Recorded data
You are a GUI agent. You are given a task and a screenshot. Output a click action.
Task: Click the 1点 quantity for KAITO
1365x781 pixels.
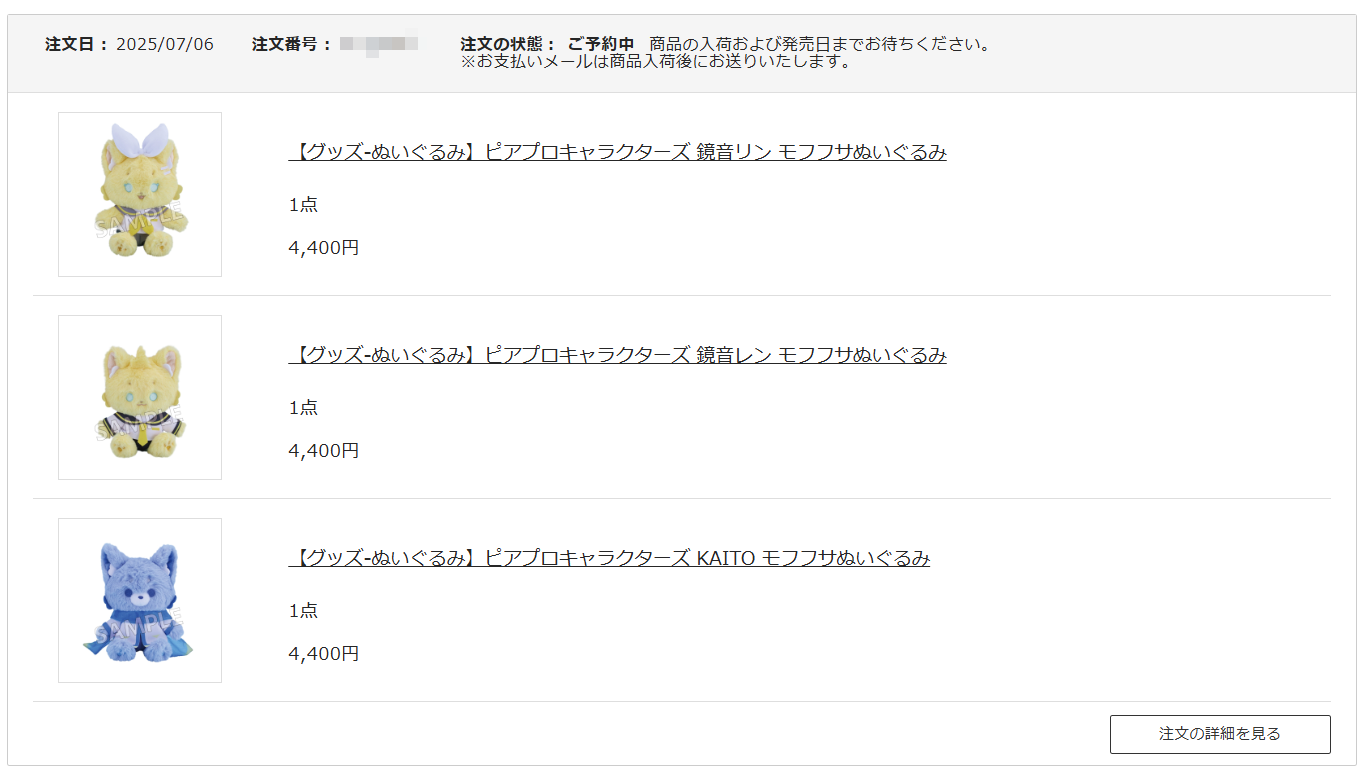pyautogui.click(x=303, y=611)
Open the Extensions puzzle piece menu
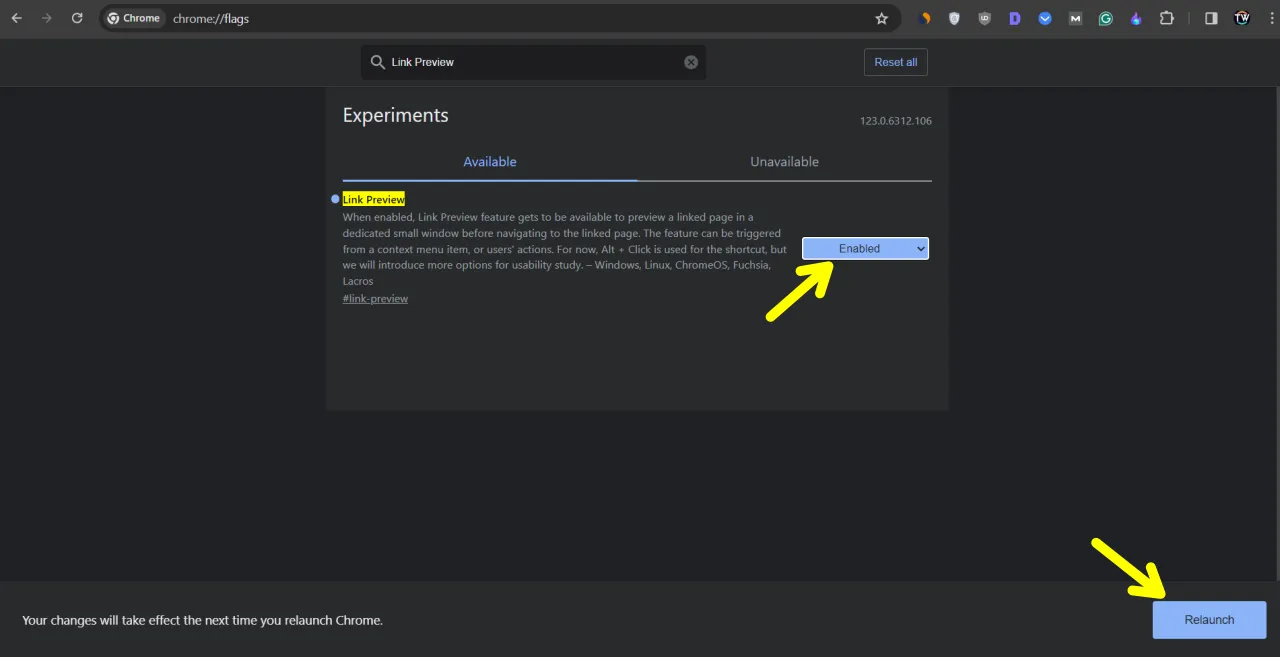 pos(1166,18)
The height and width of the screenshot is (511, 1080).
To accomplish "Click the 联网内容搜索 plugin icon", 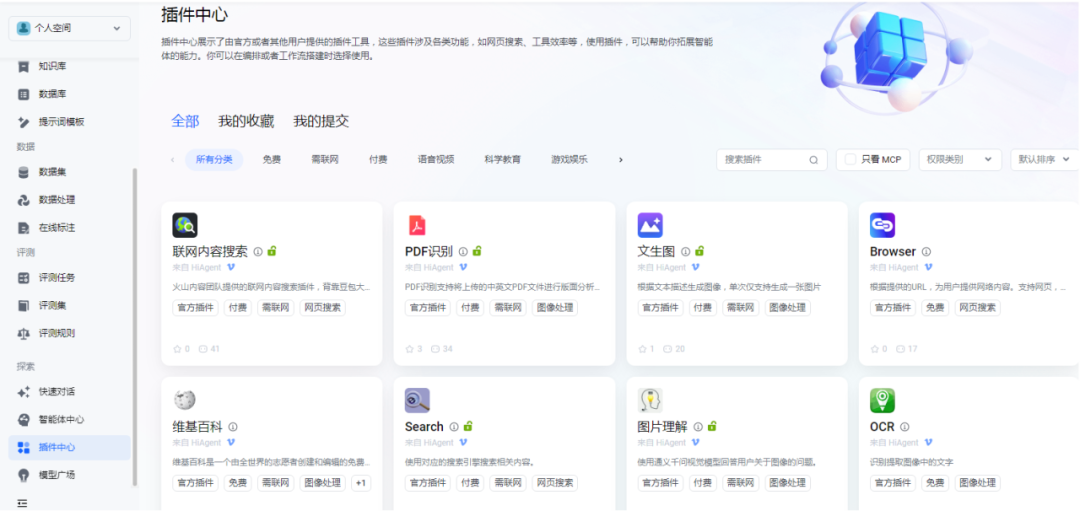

▸ **Problem requirements**:
Reproduce each entry above word for word. Pictures are not part of the copy.

▸ **Written response**:
You are a GUI agent. You are given a task and a screenshot. Output a click action.
Task: Click the 1点 quantity for KAITO
1365x781 pixels.
pyautogui.click(x=303, y=611)
Open the Extensions puzzle piece menu
 pos(1166,18)
The height and width of the screenshot is (511, 1080).
To accomplish "Click the 联网内容搜索 plugin icon", 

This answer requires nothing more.